Congress Members Can't Have the Same Obamacare As Everyone Else
Ron Barber joined the list of lawmakers who want you to know they're living with Obamacare just like us on Monday.
Democratic Rep. Ron Barber joined the list of patriotic lawmakers who want you to know they're living with Obamacare just like you on Monday, when he announced his plans to donate the thousands of dollars he receives from his employer (the government) to subsidize his health insurance to a local charity.
In other words, Rep. Barber joins a long list of politicians who have forgotten that lawmakers exempted themselves from that part of the health care law when they wrote it.
Barber, who sponsored a bill to end the government's contribution to lawmakers' health care plans, will donate the government's contribution to his insurance to charity for the rest of this year. “Members of Congress must play by the same rules as other Americans,” Barber said, according to The Hill. “So I have pledged to donate the full amount of the Affordable Care Act government subsidy to southern Arizona charities each month during 2014.”
The thing is the estimated 150 million Americans who receive employer-sponsored health insurance aren't eligible for Obamacare. But, as Politifact explained, Obamacare passed with amendment from Sen. Chuck Grassley that required Congress to apply for insurance through the exchanges. The amendment didn't, however, say whether the government's contribution to those plans would follow. Last August the U.S. Office of Personnel Management decided that Congress could receive their employer contribution.
That led to Sen. David Vitter's amendment to rescind the contribution (or, in his words, Congress' "Obamacare exemption"). House Speaker John Boehner reportedly worked with Senate Majority Leader Harry Reid to make sure staffers could keep their contribution, which Congress still receives. And that leads us to the present, where leaders like Rep. Barber continue to perpetuate the myth that enrolling in an unsubsidized Obamacare plan is the option most Americans face. Regardless of one's opinion of the health care law that just isn't true.

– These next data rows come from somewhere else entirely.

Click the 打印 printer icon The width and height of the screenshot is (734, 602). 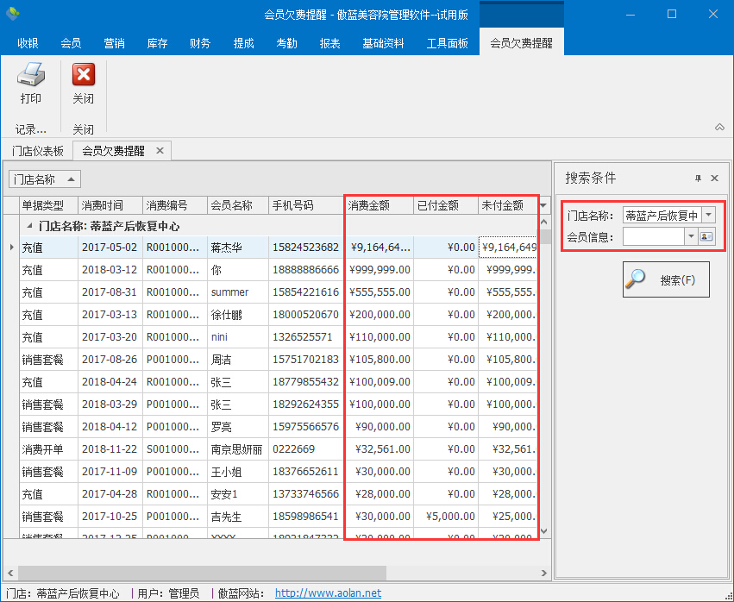[x=31, y=77]

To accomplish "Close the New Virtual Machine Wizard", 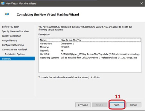I will 141,3.
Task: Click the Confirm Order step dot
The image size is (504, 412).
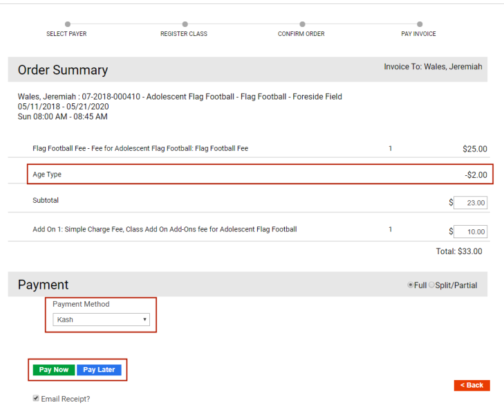Action: (x=301, y=24)
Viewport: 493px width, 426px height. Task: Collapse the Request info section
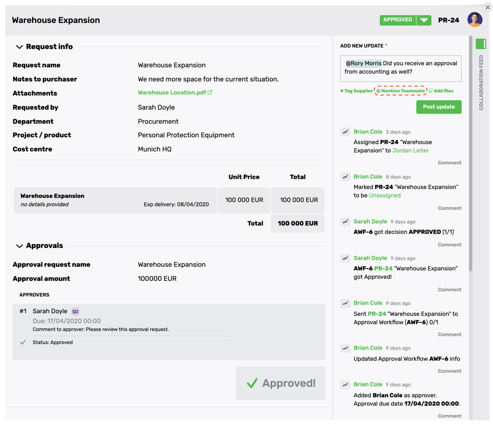tap(19, 47)
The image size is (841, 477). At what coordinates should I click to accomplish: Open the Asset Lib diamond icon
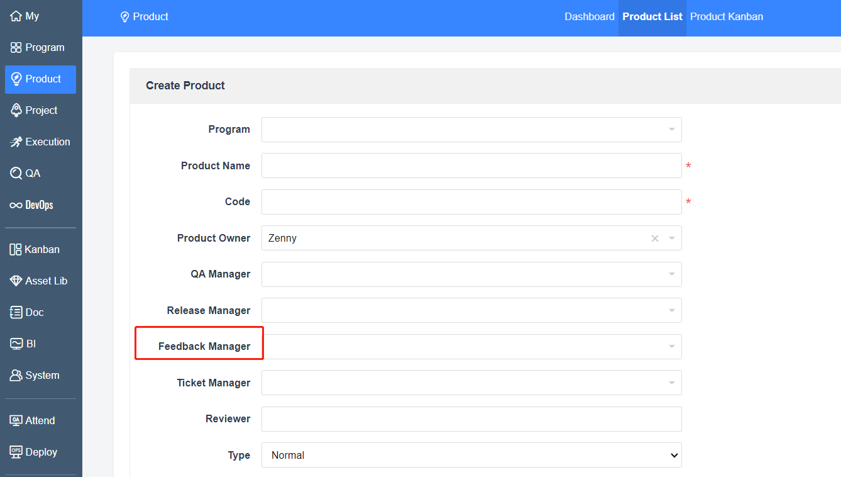pos(16,281)
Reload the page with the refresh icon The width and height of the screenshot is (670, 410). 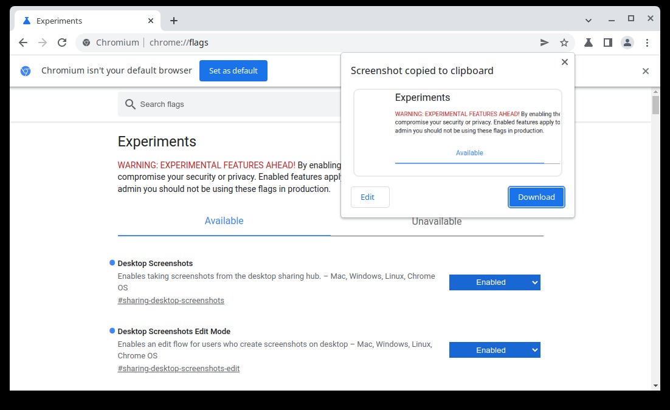coord(62,43)
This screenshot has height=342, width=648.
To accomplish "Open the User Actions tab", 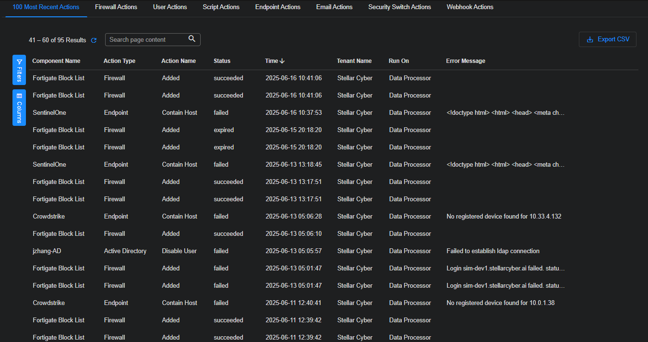I will pos(170,7).
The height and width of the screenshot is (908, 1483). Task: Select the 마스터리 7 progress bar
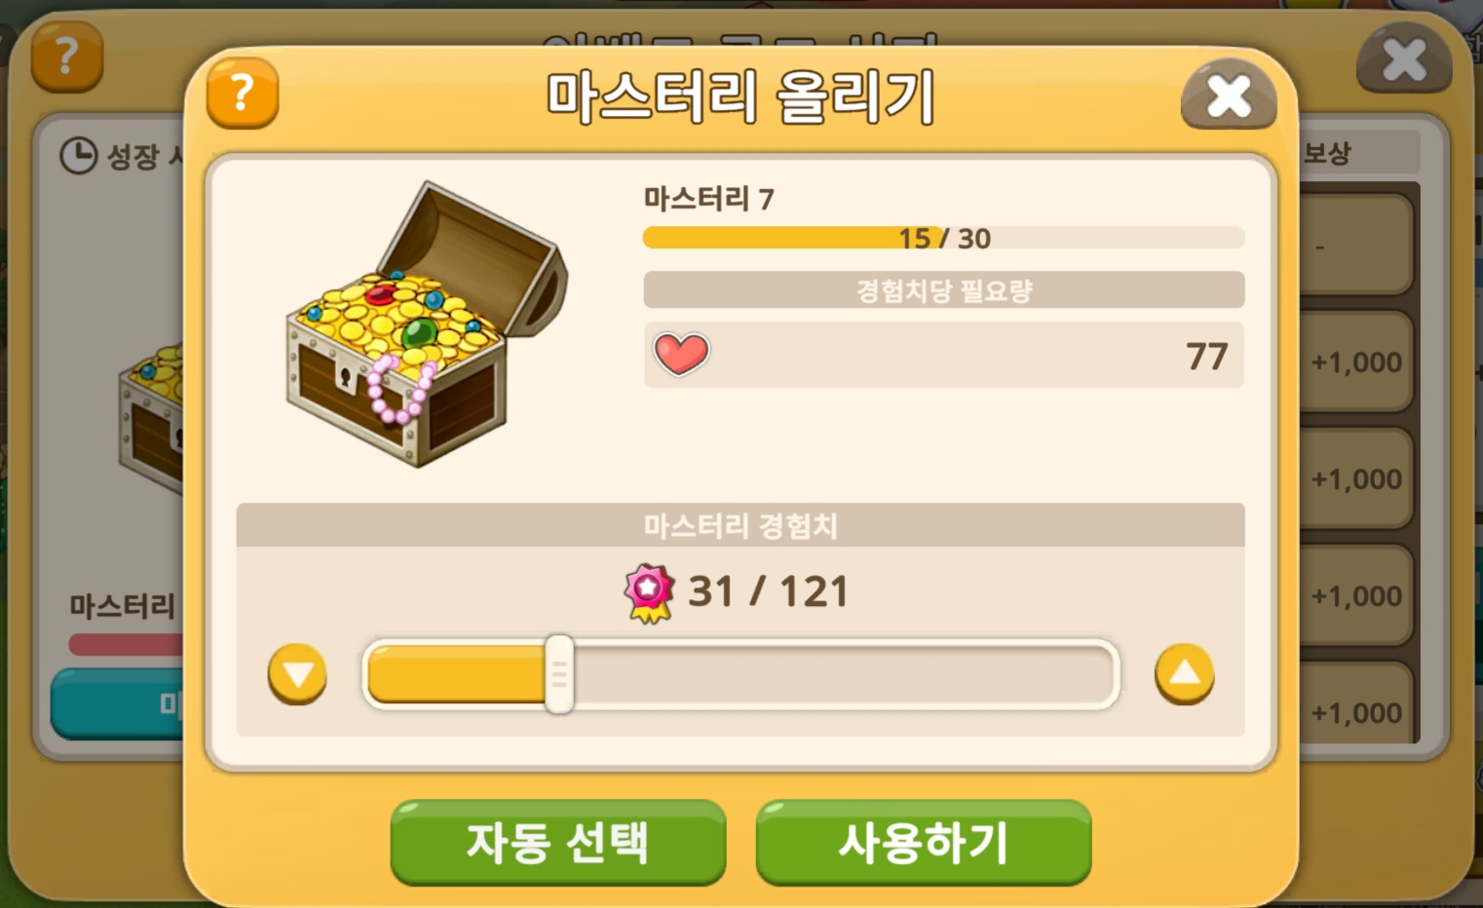[943, 238]
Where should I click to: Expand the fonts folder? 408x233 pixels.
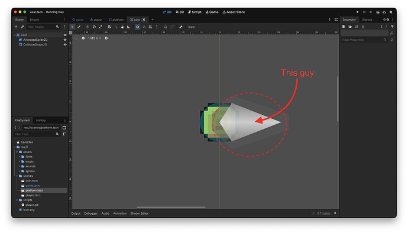(x=20, y=157)
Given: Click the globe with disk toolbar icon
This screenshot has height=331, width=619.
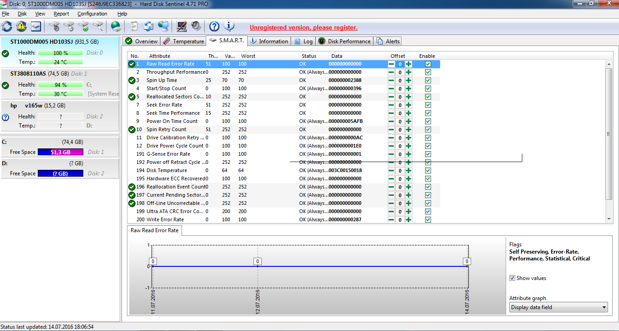Looking at the screenshot, I should pyautogui.click(x=116, y=26).
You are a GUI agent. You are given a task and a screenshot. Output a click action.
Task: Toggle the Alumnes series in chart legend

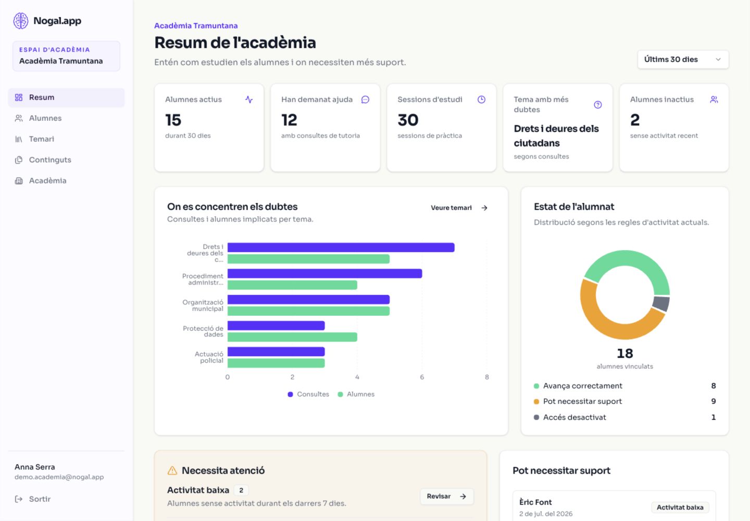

According to the Kaiser Family Foundation, in 2012 48 percent of American had employer plans, 30 percent were enrolled in Medicaid or Medicare, 15 percent were uninsured, and 6 percent were insured through "other" private or public options, basically the individual market. Thanks in part to Obamacare, the number of uninsured has since gone down, but the basic idea is clear: when Barber, who is up for re-election, says he wants to be just like the rest of Americans, he means he wants to be like the small fraction enrolled in Obamacare.